- Exercise description: Pick out every line in the data below that contains the word "Open". Case matters.

- Records provided:
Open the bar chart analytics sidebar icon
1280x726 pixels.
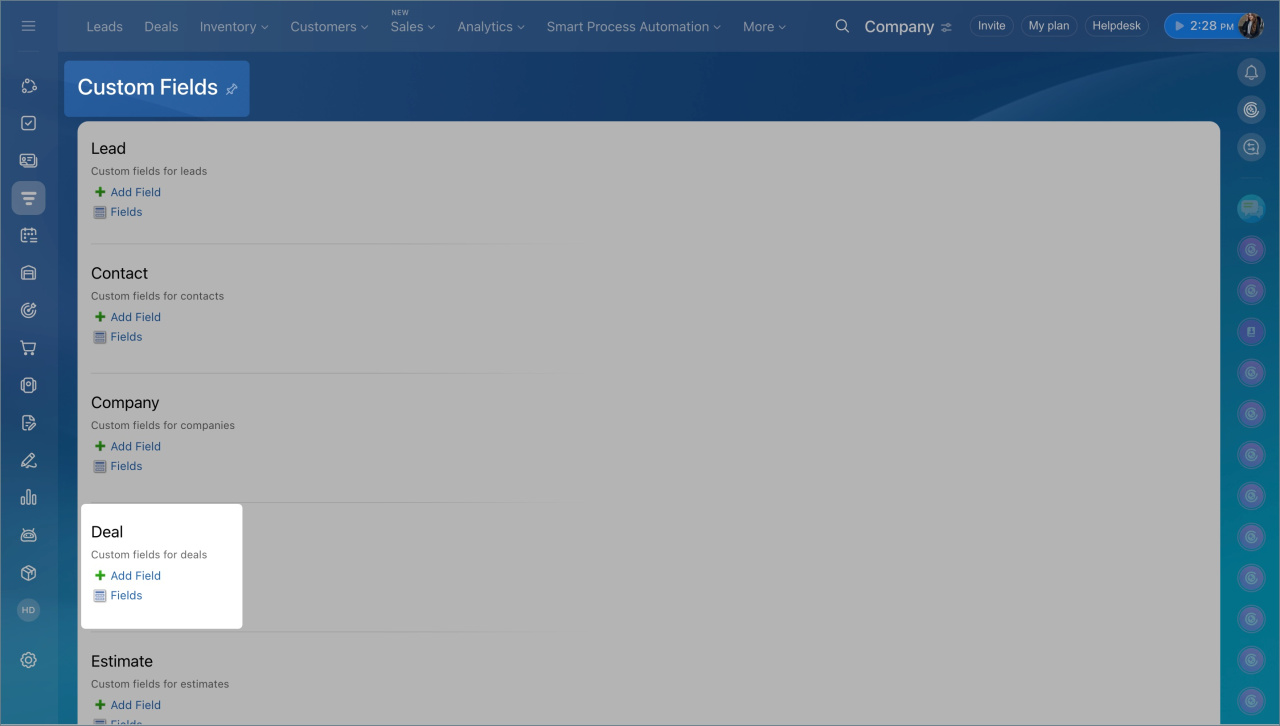(28, 497)
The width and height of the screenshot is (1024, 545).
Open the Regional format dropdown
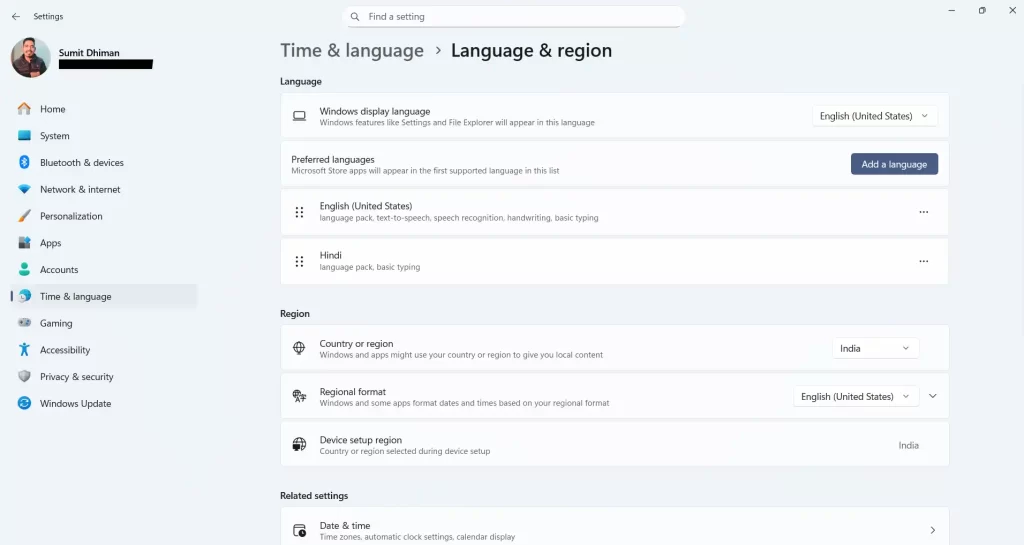point(856,397)
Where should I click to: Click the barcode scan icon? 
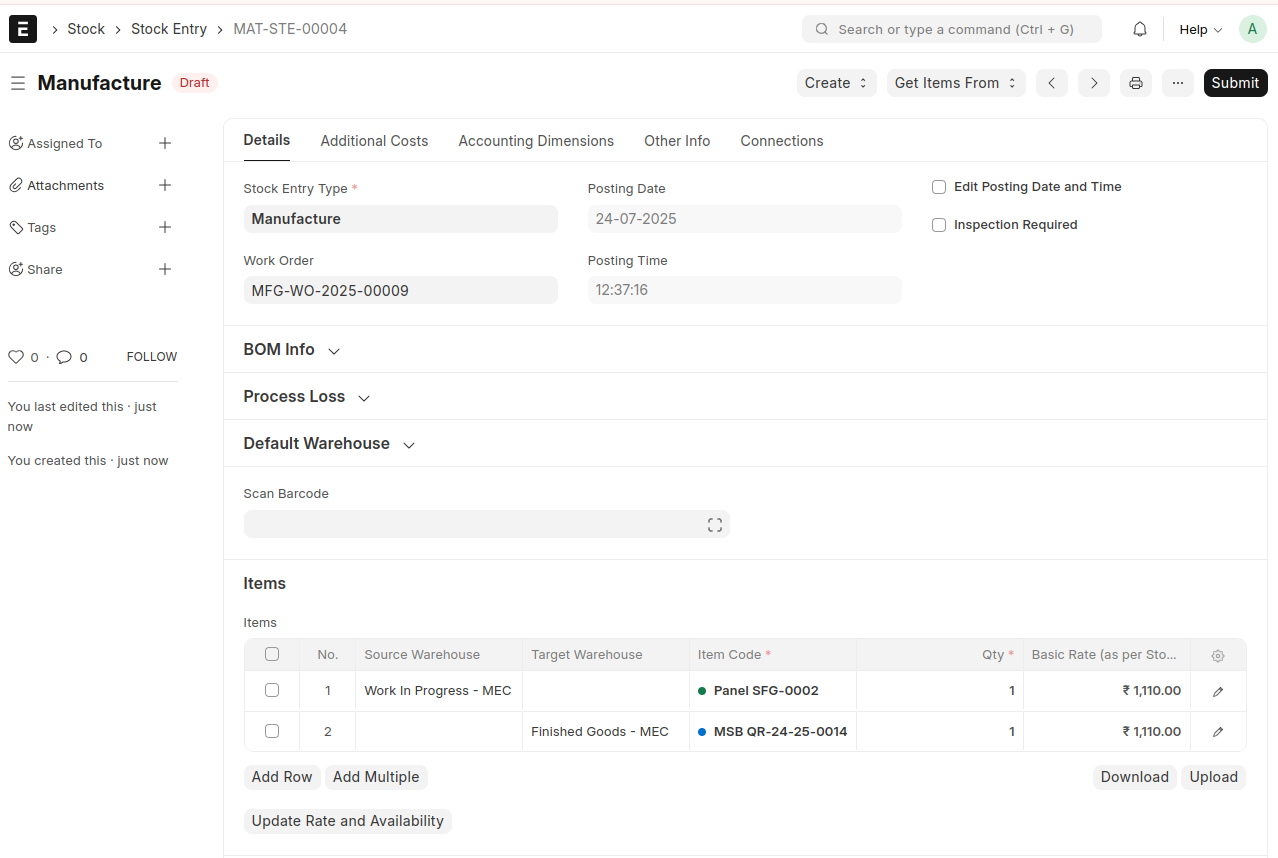[714, 525]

- Output for this exercise:
Open the bar chart analytics sidebar icon
Open the Regional format dropdown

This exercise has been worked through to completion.